Word for word, write out all of the entries that follow.

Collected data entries
= Beginning of Section =

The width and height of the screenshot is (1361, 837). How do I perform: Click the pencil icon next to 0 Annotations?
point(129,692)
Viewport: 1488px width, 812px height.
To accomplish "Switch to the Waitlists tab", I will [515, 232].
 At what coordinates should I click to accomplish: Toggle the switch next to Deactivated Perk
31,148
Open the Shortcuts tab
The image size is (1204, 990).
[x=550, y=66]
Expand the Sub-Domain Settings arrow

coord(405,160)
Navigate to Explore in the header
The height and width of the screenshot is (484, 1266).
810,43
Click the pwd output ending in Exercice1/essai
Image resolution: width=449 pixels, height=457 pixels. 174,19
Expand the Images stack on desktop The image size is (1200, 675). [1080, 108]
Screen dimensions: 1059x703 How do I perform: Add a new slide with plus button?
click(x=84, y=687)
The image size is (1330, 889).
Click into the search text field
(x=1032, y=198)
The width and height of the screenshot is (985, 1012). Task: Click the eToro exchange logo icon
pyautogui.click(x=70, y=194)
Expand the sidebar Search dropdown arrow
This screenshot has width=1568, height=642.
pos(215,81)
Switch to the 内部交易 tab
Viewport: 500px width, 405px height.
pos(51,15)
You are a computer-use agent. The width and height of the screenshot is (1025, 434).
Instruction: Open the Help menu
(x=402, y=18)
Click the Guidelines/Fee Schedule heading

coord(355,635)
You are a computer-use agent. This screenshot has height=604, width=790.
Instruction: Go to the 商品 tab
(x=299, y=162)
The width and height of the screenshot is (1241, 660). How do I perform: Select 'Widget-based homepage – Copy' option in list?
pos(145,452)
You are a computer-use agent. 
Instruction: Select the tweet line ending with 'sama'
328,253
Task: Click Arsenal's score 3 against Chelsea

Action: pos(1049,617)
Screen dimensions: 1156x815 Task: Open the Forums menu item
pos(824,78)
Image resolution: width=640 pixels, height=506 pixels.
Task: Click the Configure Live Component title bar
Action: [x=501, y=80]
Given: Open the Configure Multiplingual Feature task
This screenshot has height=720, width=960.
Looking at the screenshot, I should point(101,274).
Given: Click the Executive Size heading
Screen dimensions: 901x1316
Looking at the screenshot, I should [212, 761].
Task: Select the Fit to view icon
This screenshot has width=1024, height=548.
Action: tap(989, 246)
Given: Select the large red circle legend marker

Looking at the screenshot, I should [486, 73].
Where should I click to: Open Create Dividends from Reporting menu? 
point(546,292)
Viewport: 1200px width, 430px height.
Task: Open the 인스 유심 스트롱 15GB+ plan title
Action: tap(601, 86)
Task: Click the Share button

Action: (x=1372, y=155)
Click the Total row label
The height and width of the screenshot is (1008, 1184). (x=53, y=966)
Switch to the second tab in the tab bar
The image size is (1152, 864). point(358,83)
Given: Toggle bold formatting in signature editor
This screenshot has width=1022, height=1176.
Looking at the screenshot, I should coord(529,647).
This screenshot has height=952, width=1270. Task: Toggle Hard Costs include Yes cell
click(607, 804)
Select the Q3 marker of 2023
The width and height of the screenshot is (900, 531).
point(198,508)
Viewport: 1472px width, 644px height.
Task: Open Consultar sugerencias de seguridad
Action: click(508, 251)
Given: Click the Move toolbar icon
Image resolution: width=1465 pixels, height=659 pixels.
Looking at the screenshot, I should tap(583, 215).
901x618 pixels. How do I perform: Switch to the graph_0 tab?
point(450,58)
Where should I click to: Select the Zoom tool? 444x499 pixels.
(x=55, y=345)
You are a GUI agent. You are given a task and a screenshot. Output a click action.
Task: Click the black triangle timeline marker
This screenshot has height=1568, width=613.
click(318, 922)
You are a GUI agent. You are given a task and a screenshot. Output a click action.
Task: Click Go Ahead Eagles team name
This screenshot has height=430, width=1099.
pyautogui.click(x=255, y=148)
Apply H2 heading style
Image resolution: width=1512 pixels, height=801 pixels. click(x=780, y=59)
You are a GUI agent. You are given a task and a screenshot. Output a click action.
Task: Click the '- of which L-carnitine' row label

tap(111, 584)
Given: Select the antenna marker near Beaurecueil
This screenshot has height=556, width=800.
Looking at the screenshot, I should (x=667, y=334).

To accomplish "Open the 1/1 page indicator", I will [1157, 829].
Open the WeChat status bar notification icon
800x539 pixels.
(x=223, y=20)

= End of Section =

- **Response to this task**
The width and height of the screenshot is (1361, 837). How do I perform: Click the pencil icon next to 0 Annotations?
point(129,692)
Viewport: 1488px width, 812px height.
To accomplish "Switch to the Waitlists tab", I will [515, 232].
 At what coordinates should I click to accomplish: Toggle the switch next to Deactivated Perk
31,148
Open the Shortcuts tab
The image size is (1204, 990).
[x=550, y=66]
Expand the Sub-Domain Settings arrow

coord(405,160)
Navigate to Explore in the header
The height and width of the screenshot is (484, 1266).
810,43
Click the pwd output ending in Exercice1/essai
Image resolution: width=449 pixels, height=457 pixels. 174,19
Expand the Images stack on desktop The image size is (1200, 675). [1080, 108]
Screen dimensions: 1059x703 How do I perform: Add a new slide with plus button?
click(x=84, y=687)
The image size is (1330, 889).
Click into the search text field
(x=1032, y=198)
The width and height of the screenshot is (985, 1012). Task: Click the eToro exchange logo icon
pyautogui.click(x=70, y=194)
Expand the sidebar Search dropdown arrow
This screenshot has width=1568, height=642.
pos(215,81)
Switch to the 内部交易 tab
Viewport: 500px width, 405px height.
pos(51,15)
You are a computer-use agent. The width and height of the screenshot is (1025, 434).
Instruction: Open the Help menu
(x=402, y=18)
Click the Guidelines/Fee Schedule heading

coord(355,635)
You are a computer-use agent. This screenshot has height=604, width=790.
Instruction: Go to the 商品 tab
(x=299, y=162)
The width and height of the screenshot is (1241, 660). How do I perform: Select 'Widget-based homepage – Copy' option in list?
pos(145,452)
You are a computer-use agent. 
Instruction: Select the tweet line ending with 'sama'
328,253
Task: Click Arsenal's score 3 against Chelsea

Action: pos(1049,617)
Screen dimensions: 1156x815 Task: Open the Forums menu item
pos(824,78)
Image resolution: width=640 pixels, height=506 pixels.
Task: Click the Configure Live Component title bar
Action: [x=501, y=80]
Given: Open the Configure Multiplingual Feature task
This screenshot has height=720, width=960.
Looking at the screenshot, I should point(101,274).
Given: Click the Executive Size heading
Screen dimensions: 901x1316
Looking at the screenshot, I should [212, 761].
Task: Select the Fit to view icon
This screenshot has width=1024, height=548.
Action: tap(989, 246)
Given: Select the large red circle legend marker

Looking at the screenshot, I should [486, 73].
Where should I click to: Open Create Dividends from Reporting menu? 
point(546,292)
Viewport: 1200px width, 430px height.
Task: Open the 인스 유심 스트롱 15GB+ plan title
Action: tap(601, 86)
Task: Click the Share button

Action: (x=1372, y=155)
Click the Total row label
The height and width of the screenshot is (1008, 1184). (x=53, y=966)
Switch to the second tab in the tab bar
The image size is (1152, 864). point(358,83)
Given: Toggle bold formatting in signature editor
This screenshot has width=1022, height=1176.
Looking at the screenshot, I should coord(529,647).
This screenshot has height=952, width=1270. Task: Toggle Hard Costs include Yes cell
click(607, 804)
Select the Q3 marker of 2023
The width and height of the screenshot is (900, 531).
point(198,508)
Viewport: 1472px width, 644px height.
Task: Open Consultar sugerencias de seguridad
Action: click(508, 251)
Given: Click the Move toolbar icon
Image resolution: width=1465 pixels, height=659 pixels.
Looking at the screenshot, I should tap(583, 215).
901x618 pixels. How do I perform: Switch to the graph_0 tab?
point(450,58)
Where should I click to: Select the Zoom tool? 444x499 pixels.
(x=55, y=345)
You are a GUI agent. You are given a task and a screenshot. Output a click action.
Task: Click the black triangle timeline marker
This screenshot has height=1568, width=613.
click(318, 922)
You are a GUI agent. You are given a task and a screenshot. Output a click action.
Task: Click Go Ahead Eagles team name
This screenshot has height=430, width=1099.
pyautogui.click(x=255, y=148)
Apply H2 heading style
Image resolution: width=1512 pixels, height=801 pixels. click(x=780, y=59)
You are a GUI agent. You are given a task and a screenshot. Output a click action.
Task: Click the '- of which L-carnitine' row label

tap(111, 584)
Given: Select the antenna marker near Beaurecueil
This screenshot has height=556, width=800.
Looking at the screenshot, I should (x=667, y=334).

To accomplish "Open the 1/1 page indicator", I will [1157, 829].
Open the WeChat status bar notification icon
800x539 pixels.
(x=223, y=20)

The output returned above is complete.